Problem requirements:
Copy out the listing from the line containing "gyvūnai (178, 444)" through the line containing "maistas (177, 607)", substituting "kartonas" for each occurrence of "popierius" and leaving everything else unchanged.

Pointing records for text and elements:
>>>>>
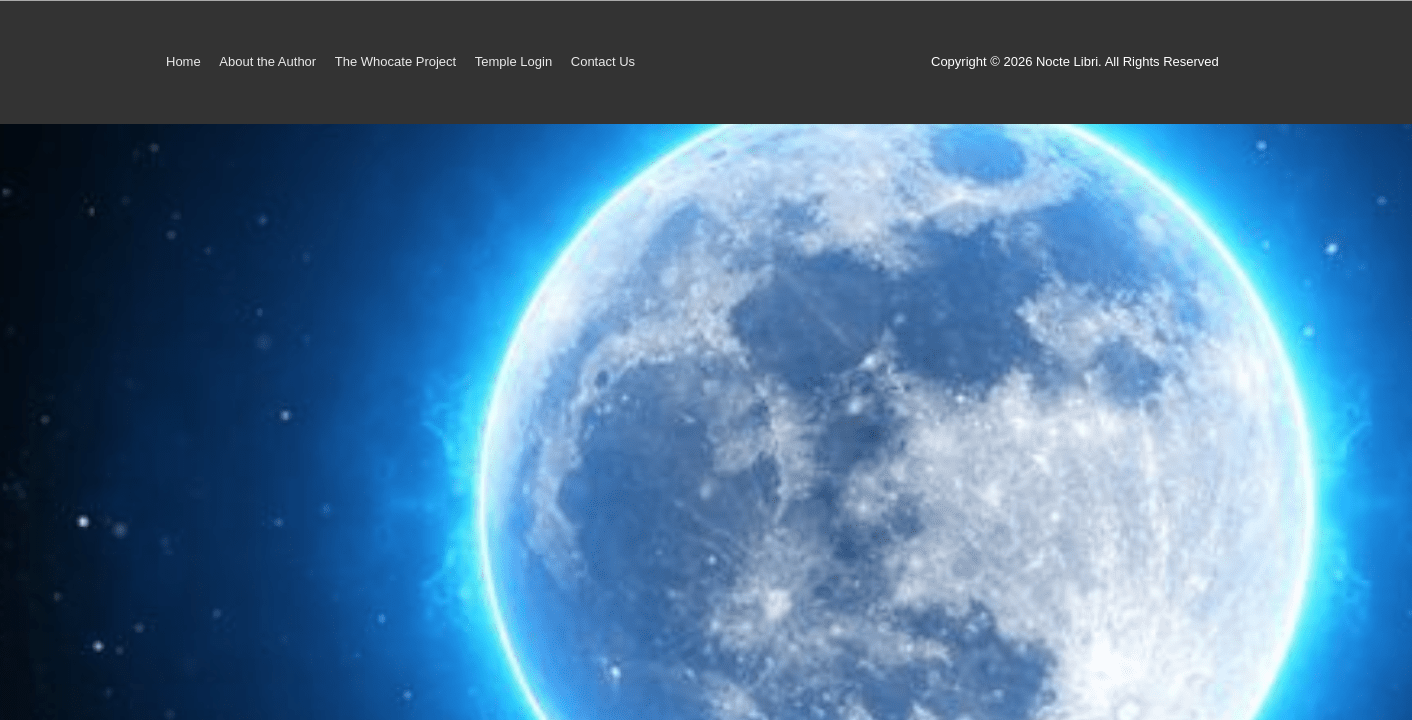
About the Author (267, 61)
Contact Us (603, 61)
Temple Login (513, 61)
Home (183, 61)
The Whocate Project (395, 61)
<<<<<
>>>>>
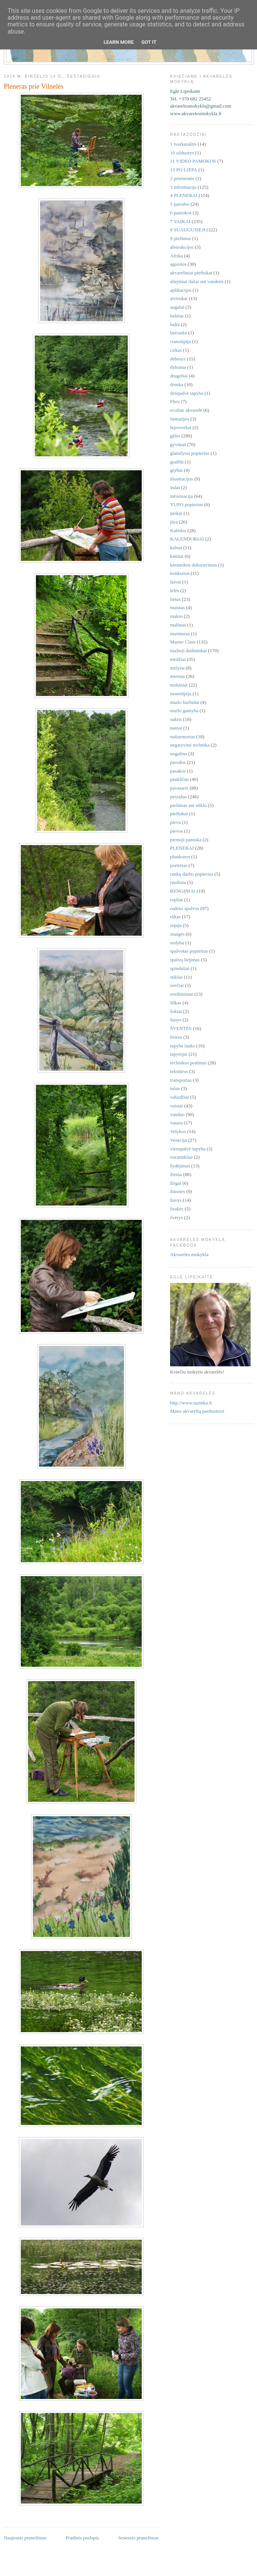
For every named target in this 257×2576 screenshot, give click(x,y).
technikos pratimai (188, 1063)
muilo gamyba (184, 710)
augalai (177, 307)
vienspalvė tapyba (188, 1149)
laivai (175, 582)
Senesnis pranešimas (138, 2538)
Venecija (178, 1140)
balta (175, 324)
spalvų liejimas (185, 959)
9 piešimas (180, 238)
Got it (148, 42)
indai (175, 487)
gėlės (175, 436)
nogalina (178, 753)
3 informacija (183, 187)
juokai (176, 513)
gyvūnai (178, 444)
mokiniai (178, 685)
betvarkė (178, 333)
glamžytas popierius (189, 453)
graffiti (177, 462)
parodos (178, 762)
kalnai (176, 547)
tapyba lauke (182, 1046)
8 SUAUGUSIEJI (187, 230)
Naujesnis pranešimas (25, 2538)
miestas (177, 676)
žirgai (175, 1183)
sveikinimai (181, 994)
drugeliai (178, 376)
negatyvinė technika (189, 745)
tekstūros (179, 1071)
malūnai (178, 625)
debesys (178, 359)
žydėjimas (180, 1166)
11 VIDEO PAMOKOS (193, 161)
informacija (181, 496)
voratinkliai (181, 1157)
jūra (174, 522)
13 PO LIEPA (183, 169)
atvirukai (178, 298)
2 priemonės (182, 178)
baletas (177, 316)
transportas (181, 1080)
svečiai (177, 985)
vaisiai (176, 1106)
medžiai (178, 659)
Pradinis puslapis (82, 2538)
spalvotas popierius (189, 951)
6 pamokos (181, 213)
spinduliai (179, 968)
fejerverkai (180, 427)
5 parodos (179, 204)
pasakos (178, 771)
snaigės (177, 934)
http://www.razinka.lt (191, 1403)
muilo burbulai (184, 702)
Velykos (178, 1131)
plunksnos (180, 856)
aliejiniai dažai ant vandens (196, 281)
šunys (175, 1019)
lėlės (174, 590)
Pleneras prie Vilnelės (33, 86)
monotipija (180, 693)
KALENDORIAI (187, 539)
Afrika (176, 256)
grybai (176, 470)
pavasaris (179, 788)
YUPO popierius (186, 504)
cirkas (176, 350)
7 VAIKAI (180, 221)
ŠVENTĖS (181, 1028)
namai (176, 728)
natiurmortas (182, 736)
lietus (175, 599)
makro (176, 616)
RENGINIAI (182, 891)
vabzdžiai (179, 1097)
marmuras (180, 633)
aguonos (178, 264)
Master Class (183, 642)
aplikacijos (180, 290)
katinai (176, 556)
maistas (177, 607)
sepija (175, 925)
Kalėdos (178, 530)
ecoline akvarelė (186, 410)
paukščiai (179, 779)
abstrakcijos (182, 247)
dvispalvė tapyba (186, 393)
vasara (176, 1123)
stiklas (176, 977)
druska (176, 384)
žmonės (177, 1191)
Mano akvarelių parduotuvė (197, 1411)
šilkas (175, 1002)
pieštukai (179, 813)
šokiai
<<<<<
>>>>>
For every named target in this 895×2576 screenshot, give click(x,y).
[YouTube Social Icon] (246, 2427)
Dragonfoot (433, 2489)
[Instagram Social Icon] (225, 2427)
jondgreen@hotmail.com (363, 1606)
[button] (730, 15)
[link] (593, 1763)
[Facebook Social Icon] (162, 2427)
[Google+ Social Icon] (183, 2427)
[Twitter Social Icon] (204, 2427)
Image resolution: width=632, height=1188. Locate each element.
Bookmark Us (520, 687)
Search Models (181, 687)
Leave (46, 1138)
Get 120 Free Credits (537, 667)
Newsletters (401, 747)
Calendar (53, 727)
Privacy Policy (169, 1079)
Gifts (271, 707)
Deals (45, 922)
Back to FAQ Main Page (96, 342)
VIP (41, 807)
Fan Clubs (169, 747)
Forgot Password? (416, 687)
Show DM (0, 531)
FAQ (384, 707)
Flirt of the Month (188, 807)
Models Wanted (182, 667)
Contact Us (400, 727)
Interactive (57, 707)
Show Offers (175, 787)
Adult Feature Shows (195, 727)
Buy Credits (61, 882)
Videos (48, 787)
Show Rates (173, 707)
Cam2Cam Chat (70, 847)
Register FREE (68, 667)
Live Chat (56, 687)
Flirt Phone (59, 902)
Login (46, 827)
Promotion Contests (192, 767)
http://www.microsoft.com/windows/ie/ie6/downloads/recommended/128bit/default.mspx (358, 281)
<<<<<
Written solution:
gyvūnai (178, 444)
mokiniai (178, 685)
betvarkė (178, 333)
glamžytas kartonas (189, 453)
graffiti (177, 462)
parodos (178, 762)
kalnai (176, 547)
tapyba lauke (182, 1046)
8 SUAUGUSIEJI (187, 230)
Naujesnis pranešimas (25, 2538)
miestas (177, 676)
žirgai (175, 1183)
sveikinimai (181, 994)
drugeliai (178, 376)
negatyvinė technika (189, 745)
tekstūros (179, 1071)
malūnai (178, 625)
debesys (178, 359)
žydėjimas (180, 1166)
11 VIDEO PAMOKOS (193, 161)
informacija (181, 496)
voratinkliai (181, 1157)
jūra (174, 522)
13 PO LIEPA (183, 169)
atvirukai (178, 298)
2 priemonės (182, 178)
baletas (177, 316)
transportas (181, 1080)
svečiai (177, 985)
vaisiai (176, 1106)
medžiai (178, 659)
Pradinis puslapis (82, 2538)
spalvotas kartonas (189, 951)
6 pamokos (181, 213)
spinduliai (179, 968)
fejerverkai (180, 427)
5 parodos (179, 204)
pasakos (178, 771)
snaigės (177, 934)
http://www.razinka.lt (191, 1403)
muilo burbulai (184, 702)
Velykos (178, 1131)
plunksnos (180, 856)
aliejiniai dažai ant vandens (196, 281)
šunys (175, 1019)
lėlės (174, 590)
Pleneras prie Vilnelės (33, 86)
monotipija (180, 693)
KALENDORIAI (187, 539)
Afrika (176, 256)
grybai (176, 470)
pavasaris (179, 788)
YUPO kartonas (186, 504)
cirkas (176, 350)
7 VAIKAI (180, 221)
ŠVENTĖS (181, 1028)
namai (176, 728)
natiurmortas (182, 736)
lietus (175, 599)
makro (176, 616)
RENGINIAI (182, 891)
vabzdžiai (179, 1097)
marmuras (180, 633)
aguonos (178, 264)
Master Class (183, 642)
aplikacijos (180, 290)
katinai (176, 556)
maistas (177, 607)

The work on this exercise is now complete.